Would that we could all construct our image for posterity like the fabled Virginia Oloini born into an aristocratic family from La Spezia in 1837. Feted for her beauty from childhood she was intelligent, capricious and a gifted linguist. At seventeen she married the Count di Castiglioni but that did not prevent her from having an affair with Vittorio Emmanuele II who was later to unify Italy. During the Congress of Paris which opened in 1856 she used her wiles, her glamour and her astute political instincts to promote Italian interests and she always believed that she played a key role in the eventual establishment of the Kingdom of Italy in 1861.
Although she led a quixotic life in the highest social circles of Paris and Italy, she was never to regain the same political influence. However her true legacy lies in a remarkable series of portraits taken by the Parisian photographer Pierre-Louis Pierson which were sought after by collectors in her lifetime. They demonstrate her creativity and her narcissism, her shameless self-absorption and her constant need for admiration. Not surprisingly she came to mourn the loss of her beauty, grew increasingly reclusive and died alone in Paris in November 1899.
A couple of paragraphs here hardly do justice to her high octane life, played out in a fascinating and complicated period of European history.

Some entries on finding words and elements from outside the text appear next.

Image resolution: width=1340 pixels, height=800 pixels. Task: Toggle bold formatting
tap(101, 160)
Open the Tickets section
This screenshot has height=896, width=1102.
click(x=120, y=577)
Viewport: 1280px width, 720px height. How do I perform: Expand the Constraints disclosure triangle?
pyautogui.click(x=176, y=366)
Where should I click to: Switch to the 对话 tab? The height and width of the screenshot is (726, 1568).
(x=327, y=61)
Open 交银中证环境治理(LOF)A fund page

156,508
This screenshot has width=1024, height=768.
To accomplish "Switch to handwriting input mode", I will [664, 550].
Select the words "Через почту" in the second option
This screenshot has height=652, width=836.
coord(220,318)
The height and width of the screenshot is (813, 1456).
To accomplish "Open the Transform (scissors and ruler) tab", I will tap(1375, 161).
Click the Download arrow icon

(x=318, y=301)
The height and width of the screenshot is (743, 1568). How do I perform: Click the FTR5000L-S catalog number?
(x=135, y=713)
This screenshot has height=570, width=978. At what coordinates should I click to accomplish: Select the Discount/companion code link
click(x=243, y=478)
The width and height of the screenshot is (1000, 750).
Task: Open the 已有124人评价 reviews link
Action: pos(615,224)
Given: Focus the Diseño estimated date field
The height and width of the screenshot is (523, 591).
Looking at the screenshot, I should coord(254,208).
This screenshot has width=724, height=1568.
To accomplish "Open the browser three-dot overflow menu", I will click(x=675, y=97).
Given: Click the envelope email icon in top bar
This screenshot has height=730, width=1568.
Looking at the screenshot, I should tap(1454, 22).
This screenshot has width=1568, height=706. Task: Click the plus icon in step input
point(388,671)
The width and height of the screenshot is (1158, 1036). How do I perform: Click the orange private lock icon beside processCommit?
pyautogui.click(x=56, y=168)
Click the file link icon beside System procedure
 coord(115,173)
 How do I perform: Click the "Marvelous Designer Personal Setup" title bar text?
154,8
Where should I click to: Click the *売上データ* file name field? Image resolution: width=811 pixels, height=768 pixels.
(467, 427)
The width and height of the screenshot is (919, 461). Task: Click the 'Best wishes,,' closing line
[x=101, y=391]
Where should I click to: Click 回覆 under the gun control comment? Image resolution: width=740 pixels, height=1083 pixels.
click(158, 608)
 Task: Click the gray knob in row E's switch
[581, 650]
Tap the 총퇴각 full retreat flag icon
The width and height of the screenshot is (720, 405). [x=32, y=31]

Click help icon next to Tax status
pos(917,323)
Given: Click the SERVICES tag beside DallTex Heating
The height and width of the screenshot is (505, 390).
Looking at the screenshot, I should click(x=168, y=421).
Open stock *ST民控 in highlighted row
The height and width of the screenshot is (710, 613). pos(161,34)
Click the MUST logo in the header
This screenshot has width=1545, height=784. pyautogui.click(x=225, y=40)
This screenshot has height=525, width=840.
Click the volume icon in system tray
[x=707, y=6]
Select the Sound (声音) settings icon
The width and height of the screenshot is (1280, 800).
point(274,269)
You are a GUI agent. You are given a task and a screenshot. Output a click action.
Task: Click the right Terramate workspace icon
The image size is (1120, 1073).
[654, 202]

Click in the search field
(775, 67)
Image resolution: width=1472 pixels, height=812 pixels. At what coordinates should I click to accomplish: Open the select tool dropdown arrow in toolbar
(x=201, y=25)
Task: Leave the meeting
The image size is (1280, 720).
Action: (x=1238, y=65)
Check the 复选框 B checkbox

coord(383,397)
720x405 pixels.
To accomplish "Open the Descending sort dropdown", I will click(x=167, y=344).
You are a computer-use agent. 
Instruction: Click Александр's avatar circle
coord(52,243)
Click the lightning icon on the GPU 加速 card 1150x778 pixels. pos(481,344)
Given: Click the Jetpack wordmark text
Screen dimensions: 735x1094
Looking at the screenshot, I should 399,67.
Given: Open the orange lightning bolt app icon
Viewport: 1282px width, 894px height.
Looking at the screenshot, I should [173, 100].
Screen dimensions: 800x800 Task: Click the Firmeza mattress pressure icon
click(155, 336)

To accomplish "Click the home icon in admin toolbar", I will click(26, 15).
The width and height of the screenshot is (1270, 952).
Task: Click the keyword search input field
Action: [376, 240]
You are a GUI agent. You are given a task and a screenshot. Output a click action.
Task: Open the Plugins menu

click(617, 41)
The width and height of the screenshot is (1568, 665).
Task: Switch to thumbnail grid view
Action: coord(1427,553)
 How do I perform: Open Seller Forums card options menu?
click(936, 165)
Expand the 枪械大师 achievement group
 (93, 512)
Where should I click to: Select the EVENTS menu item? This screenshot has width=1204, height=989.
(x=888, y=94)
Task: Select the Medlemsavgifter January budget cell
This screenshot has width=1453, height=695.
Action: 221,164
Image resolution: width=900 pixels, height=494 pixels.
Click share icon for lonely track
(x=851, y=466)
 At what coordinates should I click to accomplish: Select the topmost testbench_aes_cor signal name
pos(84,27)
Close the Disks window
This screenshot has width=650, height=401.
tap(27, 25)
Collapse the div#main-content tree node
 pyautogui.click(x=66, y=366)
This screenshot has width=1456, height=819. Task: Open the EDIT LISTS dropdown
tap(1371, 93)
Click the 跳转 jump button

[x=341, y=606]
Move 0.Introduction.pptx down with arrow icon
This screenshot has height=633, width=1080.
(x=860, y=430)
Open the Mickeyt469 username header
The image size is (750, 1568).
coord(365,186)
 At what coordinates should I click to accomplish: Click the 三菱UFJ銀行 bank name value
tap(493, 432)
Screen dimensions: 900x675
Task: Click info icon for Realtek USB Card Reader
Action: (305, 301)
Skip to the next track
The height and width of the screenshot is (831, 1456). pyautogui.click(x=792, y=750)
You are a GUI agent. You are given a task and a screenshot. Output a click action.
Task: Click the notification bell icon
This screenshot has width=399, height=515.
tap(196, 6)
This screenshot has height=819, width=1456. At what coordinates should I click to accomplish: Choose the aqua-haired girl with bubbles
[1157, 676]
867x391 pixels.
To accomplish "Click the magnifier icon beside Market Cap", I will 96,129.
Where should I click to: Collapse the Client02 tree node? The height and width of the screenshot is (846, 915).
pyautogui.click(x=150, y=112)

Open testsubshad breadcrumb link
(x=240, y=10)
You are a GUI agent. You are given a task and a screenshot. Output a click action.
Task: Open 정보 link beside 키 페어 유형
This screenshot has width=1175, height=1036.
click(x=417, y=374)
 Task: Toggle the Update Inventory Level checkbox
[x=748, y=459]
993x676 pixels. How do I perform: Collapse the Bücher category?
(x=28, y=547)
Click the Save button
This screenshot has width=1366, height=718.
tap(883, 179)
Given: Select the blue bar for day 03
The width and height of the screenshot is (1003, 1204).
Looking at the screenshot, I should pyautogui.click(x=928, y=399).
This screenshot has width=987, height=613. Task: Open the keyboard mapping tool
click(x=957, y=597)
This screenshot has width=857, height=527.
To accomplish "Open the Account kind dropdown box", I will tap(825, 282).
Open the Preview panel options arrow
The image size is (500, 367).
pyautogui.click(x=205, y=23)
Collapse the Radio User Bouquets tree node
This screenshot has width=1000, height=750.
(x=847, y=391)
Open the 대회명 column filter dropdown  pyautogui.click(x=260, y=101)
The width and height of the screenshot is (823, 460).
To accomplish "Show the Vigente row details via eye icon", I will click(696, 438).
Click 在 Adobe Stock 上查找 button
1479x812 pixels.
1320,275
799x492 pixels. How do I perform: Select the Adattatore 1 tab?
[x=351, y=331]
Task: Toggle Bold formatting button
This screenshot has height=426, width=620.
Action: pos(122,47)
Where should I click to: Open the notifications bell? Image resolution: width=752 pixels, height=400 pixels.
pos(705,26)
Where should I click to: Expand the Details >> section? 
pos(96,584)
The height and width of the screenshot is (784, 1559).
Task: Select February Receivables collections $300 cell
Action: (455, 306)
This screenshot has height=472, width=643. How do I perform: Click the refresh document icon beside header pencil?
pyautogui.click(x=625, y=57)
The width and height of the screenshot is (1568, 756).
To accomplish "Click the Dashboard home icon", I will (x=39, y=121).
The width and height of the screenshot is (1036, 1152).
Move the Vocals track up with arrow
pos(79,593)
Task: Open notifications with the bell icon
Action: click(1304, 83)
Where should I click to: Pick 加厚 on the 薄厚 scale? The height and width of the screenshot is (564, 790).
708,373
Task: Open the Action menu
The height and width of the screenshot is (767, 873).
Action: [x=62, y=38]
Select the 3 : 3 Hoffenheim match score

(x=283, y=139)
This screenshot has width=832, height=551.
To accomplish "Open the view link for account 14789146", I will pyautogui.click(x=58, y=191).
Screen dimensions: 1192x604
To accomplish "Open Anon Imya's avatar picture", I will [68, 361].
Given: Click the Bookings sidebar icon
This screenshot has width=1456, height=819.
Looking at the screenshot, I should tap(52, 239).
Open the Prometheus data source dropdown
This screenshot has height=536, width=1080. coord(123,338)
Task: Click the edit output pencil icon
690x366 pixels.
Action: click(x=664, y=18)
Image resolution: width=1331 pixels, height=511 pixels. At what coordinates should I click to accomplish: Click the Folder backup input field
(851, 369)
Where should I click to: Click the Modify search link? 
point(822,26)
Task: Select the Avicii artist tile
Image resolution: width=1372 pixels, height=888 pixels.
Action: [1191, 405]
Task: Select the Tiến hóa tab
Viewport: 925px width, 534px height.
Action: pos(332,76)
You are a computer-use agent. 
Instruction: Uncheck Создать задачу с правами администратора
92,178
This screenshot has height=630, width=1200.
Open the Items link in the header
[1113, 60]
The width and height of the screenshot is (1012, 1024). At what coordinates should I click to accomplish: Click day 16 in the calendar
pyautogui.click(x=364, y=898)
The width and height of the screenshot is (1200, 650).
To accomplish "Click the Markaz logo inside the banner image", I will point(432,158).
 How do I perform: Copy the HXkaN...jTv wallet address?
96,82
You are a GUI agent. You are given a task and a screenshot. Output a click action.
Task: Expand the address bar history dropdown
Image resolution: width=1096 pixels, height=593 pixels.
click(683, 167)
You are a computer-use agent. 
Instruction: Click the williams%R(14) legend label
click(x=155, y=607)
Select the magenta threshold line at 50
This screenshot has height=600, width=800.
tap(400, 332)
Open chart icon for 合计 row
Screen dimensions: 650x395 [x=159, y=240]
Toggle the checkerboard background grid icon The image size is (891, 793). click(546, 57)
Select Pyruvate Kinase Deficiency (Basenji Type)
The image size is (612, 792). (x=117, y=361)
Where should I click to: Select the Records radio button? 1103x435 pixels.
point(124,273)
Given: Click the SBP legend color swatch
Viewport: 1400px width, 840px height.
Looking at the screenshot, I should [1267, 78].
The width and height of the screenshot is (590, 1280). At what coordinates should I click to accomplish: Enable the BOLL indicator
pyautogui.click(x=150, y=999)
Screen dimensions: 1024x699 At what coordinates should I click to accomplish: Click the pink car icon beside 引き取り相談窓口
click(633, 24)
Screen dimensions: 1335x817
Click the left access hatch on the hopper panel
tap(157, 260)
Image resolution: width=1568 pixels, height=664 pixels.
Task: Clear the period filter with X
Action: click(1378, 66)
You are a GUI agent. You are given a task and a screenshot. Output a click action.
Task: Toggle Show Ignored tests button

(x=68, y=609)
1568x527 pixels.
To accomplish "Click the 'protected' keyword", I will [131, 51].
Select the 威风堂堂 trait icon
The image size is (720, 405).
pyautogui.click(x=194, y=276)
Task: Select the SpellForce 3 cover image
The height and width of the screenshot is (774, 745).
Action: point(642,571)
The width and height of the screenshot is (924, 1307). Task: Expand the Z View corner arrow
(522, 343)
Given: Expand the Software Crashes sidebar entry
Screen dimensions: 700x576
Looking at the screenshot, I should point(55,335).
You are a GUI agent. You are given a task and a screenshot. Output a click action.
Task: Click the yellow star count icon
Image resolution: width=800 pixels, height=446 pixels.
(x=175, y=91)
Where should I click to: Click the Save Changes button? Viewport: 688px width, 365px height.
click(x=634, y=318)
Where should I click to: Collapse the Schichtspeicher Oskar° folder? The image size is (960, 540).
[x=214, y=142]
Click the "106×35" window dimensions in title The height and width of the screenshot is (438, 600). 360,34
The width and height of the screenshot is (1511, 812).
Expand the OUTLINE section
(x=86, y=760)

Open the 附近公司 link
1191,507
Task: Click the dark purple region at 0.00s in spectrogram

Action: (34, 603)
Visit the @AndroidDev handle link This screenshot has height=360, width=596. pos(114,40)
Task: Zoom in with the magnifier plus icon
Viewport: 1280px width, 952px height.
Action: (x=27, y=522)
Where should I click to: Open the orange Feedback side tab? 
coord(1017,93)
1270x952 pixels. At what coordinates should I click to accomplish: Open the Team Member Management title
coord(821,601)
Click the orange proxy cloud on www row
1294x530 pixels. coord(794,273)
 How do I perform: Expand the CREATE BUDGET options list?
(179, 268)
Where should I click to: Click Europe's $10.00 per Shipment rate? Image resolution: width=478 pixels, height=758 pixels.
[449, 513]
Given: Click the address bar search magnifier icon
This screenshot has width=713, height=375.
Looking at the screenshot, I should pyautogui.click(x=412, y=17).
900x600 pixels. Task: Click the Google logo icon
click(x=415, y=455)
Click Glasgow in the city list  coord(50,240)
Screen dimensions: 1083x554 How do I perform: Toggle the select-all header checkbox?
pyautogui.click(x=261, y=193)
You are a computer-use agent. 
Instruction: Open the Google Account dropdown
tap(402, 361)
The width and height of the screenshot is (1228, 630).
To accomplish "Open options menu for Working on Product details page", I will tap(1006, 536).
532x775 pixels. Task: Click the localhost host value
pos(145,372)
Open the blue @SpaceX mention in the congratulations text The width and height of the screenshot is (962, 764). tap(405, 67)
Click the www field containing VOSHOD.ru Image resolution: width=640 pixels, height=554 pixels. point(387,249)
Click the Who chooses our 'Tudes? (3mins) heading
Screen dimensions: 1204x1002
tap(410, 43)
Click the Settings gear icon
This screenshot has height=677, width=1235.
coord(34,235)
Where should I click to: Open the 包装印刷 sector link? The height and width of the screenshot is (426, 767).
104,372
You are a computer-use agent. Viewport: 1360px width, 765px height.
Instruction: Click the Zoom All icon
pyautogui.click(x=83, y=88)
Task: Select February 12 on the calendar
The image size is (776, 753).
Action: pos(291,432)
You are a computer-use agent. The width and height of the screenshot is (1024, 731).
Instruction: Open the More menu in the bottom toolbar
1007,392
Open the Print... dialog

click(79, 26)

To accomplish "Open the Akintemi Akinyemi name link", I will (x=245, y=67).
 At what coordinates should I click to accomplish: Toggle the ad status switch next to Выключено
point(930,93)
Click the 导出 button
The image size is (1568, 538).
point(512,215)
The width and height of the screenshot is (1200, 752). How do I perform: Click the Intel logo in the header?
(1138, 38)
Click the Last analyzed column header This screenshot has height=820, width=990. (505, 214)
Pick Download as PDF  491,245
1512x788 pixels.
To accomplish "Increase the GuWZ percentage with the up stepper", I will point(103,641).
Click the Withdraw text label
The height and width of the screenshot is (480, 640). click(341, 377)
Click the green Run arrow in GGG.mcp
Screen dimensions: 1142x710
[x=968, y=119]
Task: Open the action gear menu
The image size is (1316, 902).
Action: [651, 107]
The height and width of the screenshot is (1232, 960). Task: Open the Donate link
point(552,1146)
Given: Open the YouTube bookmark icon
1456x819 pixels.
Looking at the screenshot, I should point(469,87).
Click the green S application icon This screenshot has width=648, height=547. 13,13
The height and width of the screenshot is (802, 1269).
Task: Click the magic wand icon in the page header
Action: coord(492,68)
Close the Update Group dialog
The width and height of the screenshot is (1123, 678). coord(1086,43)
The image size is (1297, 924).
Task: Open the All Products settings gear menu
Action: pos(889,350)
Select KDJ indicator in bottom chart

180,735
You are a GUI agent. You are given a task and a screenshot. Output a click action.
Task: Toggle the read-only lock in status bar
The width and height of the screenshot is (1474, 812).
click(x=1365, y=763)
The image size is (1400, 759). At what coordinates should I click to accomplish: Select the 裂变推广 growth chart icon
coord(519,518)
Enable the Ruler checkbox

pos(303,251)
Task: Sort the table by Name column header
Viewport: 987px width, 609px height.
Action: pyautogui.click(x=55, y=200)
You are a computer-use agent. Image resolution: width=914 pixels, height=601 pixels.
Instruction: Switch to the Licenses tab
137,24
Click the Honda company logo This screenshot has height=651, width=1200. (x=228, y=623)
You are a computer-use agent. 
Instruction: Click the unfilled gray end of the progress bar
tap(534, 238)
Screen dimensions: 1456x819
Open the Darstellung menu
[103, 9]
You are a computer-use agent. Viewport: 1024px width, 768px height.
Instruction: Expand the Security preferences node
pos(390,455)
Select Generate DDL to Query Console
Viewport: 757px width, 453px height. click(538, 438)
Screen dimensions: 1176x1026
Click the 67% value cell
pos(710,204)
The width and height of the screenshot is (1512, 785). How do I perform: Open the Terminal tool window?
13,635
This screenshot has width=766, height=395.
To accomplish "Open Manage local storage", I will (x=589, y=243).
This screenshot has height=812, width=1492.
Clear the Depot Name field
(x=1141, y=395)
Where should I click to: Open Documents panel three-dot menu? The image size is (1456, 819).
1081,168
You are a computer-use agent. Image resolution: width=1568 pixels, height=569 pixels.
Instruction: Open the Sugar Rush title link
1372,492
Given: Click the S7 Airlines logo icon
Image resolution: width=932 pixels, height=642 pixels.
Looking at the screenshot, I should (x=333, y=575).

Her story and what now may be seen as her 'performance art' is being revisited and reassessed by feminists and art historians, and comparisons drawn with the work of Cindy Sherman and Yasumasa Morimura.
I have been reading 'La Divine Comtesse' Photographs of the Countess de Castiglione by Pierre Apraxine and Xavier Demange, Yale University Press in association with The Metropolitan Museum of Art, New York 2000 from which the images are taken.